RPA Basic Primer Screening and Optimization. Target HPV gBlock DNA and no-target human genomic DNA were first amplified in RPA, and the resultant amplicons were diluted and analyzed in qPCR using the same primer pair as for the RPA reaction. The relative amplification yield of positive reactions, containing 50 or 100 input copies of target HPV DNA, to no-target reactions is displayed for primer pairs specific to (a) HPV16, (b) HPV18 and (c) HPV45. Data represent the mean relative amplification yield for nine replicates (three RPA replicates x three technical replicates). Outlined boxes indicate primer pairs with the greatest relative amplification yield for both 50 and 100 input copies of target HPV DNA that were chosen for tailed primer design.

RPA tailed primer screens

After identifying primer pairs with the highest relative amplification yield, we then designed four sets of tailed primer pairs for each target HPV genotype and measured their performance by quantifying reaction yields in qPCR and analyzing products with custom lateral flow devices (Supplementary Fig. S4). Results of these tailed primer screens are shown in Fig. 2. From these tailed primer screens, we identified tailed primer pairs for HPV16 (16 tP1), HPV18 (18 tP1), and HPV45 (45 tP1) for further assay development. All these pairs had no visible signal generated on the lateral flow strips by no-target gDNA controls and achieved a statistically significant difference at the 0.05 significance level in signal-to-background ratios between negative and positive reactions on the lateral flow strips. In cases where more than one tailed primer pair met the above criteria (16 tP1-3), the tailed primer pair with the highest relative amplification yield was chosen.

Figure 2

RPA tailed primer screens. Lateral flow strips (left) of RPA products from tailed primers designed for (a) HPV16, (b) HPV18, and (c) HPV45. Signal-to-background ratio (SBR) from each strip (right) and mean relative amplification yield (n = 9; three RPA replicates x three technical replicates) are displayed above each primer pair. Starred replicates indicate nonspecific products, confirmed by melt curve analysis, which produced a positive visual signal. Tailed primer pairs chosen for further assay development are highlighted. *p < 0.05; **p < 0.01; ***p < 0.001; ****p < 0.0001; ns = not significant; significance determined for each primer pair by a two-tailed unpaired t-test.

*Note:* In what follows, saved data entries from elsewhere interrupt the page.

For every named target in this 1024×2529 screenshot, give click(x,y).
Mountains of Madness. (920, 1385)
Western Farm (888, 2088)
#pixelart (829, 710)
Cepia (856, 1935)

Of note, we observed that despite efforts to choose primer pairs that minimized nonspecific primer dimer amplification products in the initial screening, and designing tailed primer pairs that did not result in any additional heterodimerization, many of the tailed primer pairs resulted in false positive results on lateral flow strips, which were confirmed by melt curve analysis to be the result of nonspecific amplification products (Supplementary Fig. S5, Fig. S6, Fig. S7). Moreover, most tailed primer pairs had a lower relative amplification yield with 100 input copies of gBlock DNA than the original nontailed primer pair. For example, HPV45 only had one primer pair (45 tP1) that had no signal generation with no-target gDNA controls, and had a markedly reduced relative amplification yield compared to the best performing tailed primer pair for HPV16 or HPV18. We hypothesize that nonspecific product formation, indicated by the presence of a small product peak around 70 °C in addition to the target product peak at 80 °C (Supplementary Fig. S7) is responsible for this reduced amplification yield.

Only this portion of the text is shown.